• **Raw data**:
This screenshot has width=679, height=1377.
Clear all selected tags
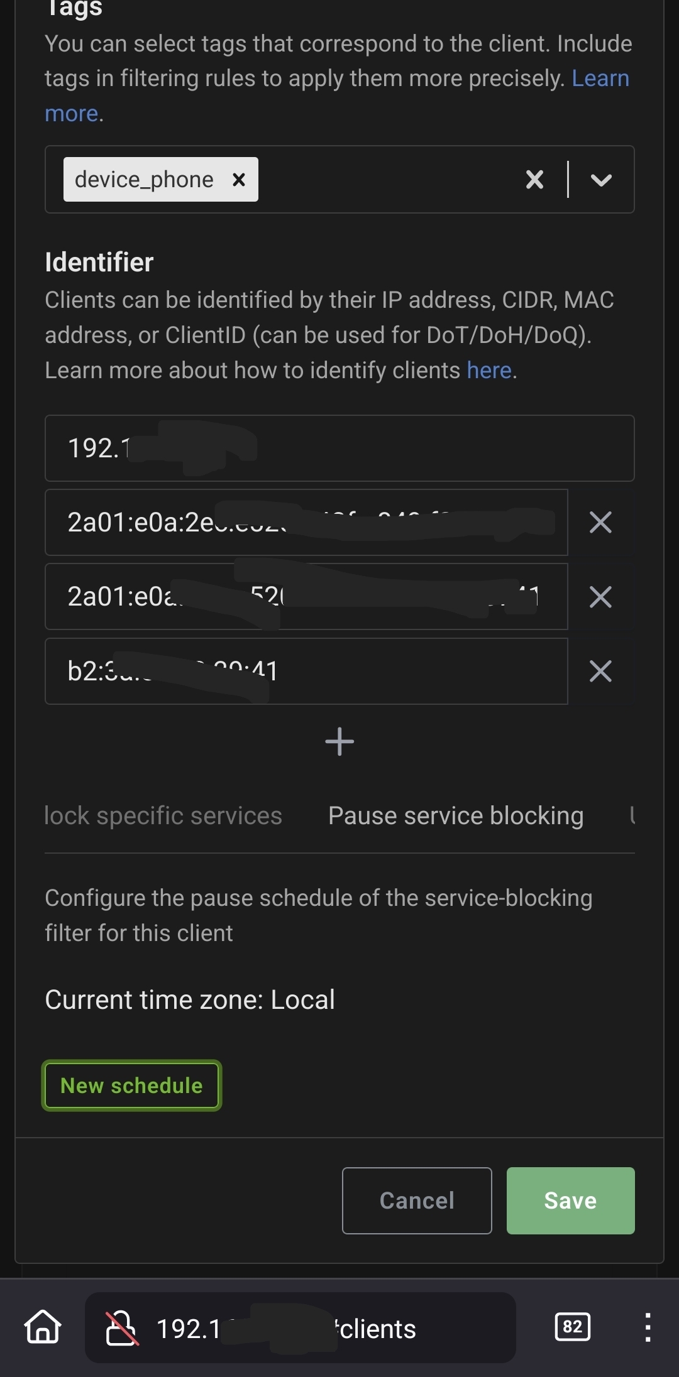point(534,180)

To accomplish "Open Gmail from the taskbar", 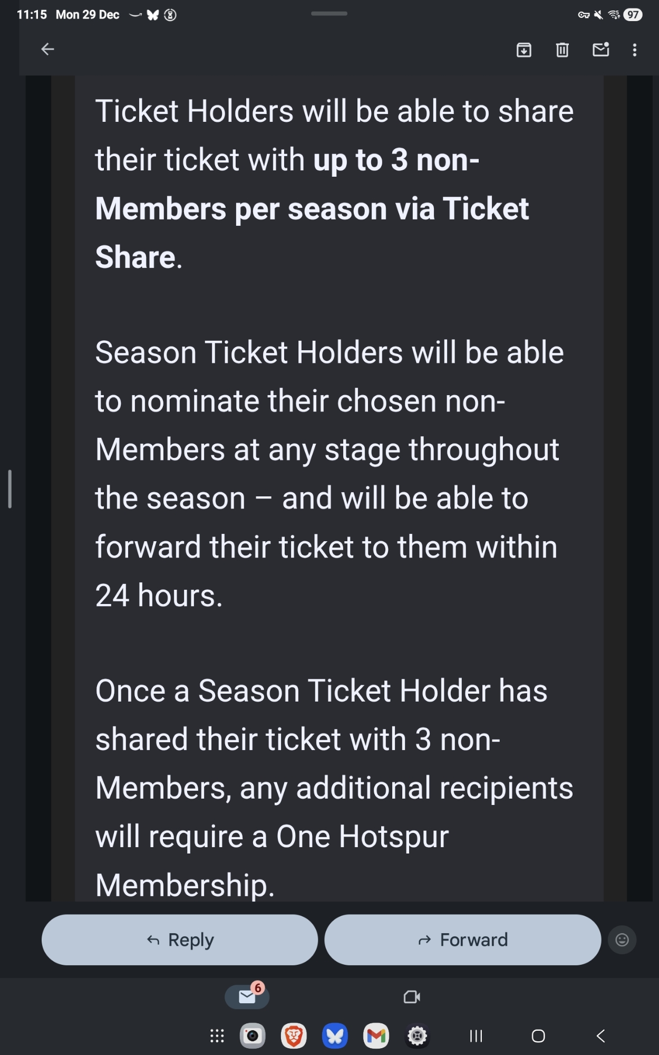I will pos(376,1036).
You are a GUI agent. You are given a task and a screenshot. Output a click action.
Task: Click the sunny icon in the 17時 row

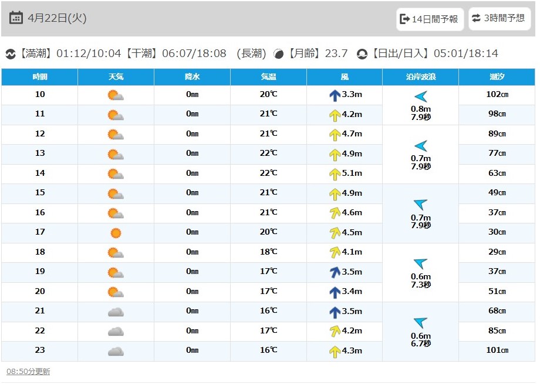[116, 233]
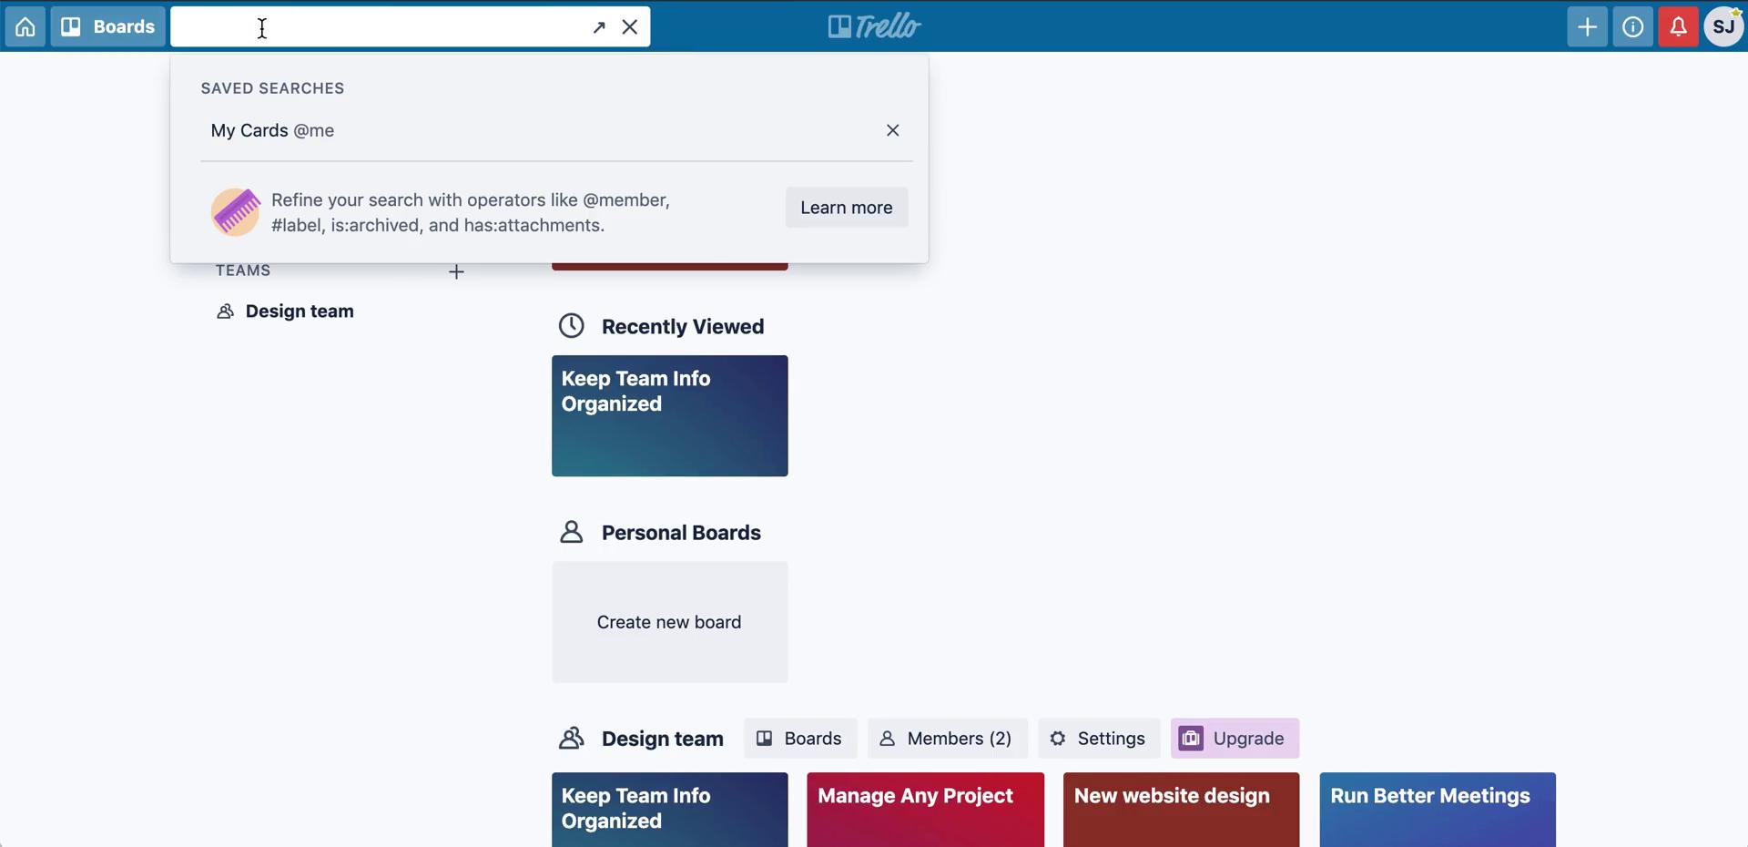The image size is (1748, 847).
Task: Click the Trello logo
Action: pos(874,26)
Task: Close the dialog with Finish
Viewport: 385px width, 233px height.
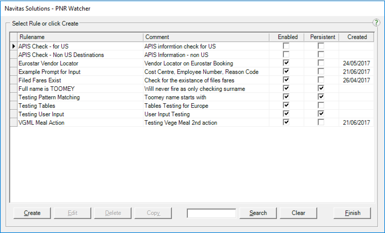Action: pos(352,213)
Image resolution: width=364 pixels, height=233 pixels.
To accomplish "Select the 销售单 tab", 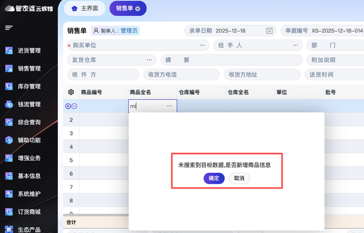I will click(x=124, y=8).
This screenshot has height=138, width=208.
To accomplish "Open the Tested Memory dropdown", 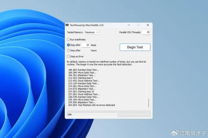I will (92, 32).
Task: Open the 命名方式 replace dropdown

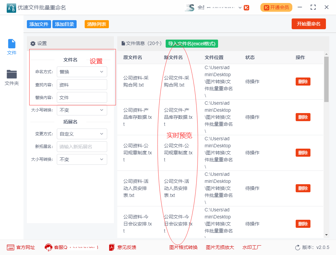Action: pyautogui.click(x=82, y=72)
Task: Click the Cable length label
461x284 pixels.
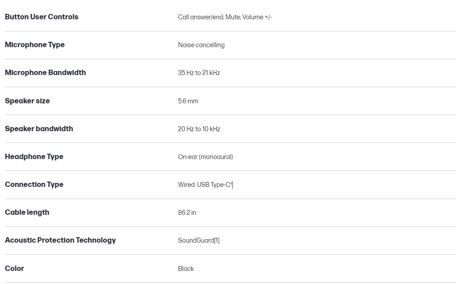Action: click(27, 213)
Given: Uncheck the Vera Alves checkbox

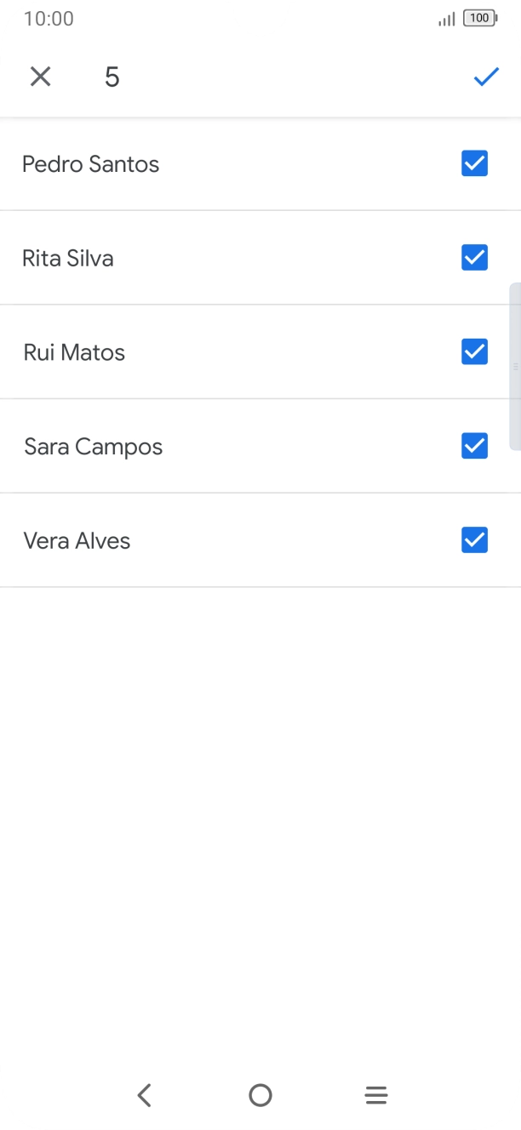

• **Work instructions**: Each line above that has "screenshot" adds one to the count; say the final count with no other text.

• **Answer to this exercise**: 3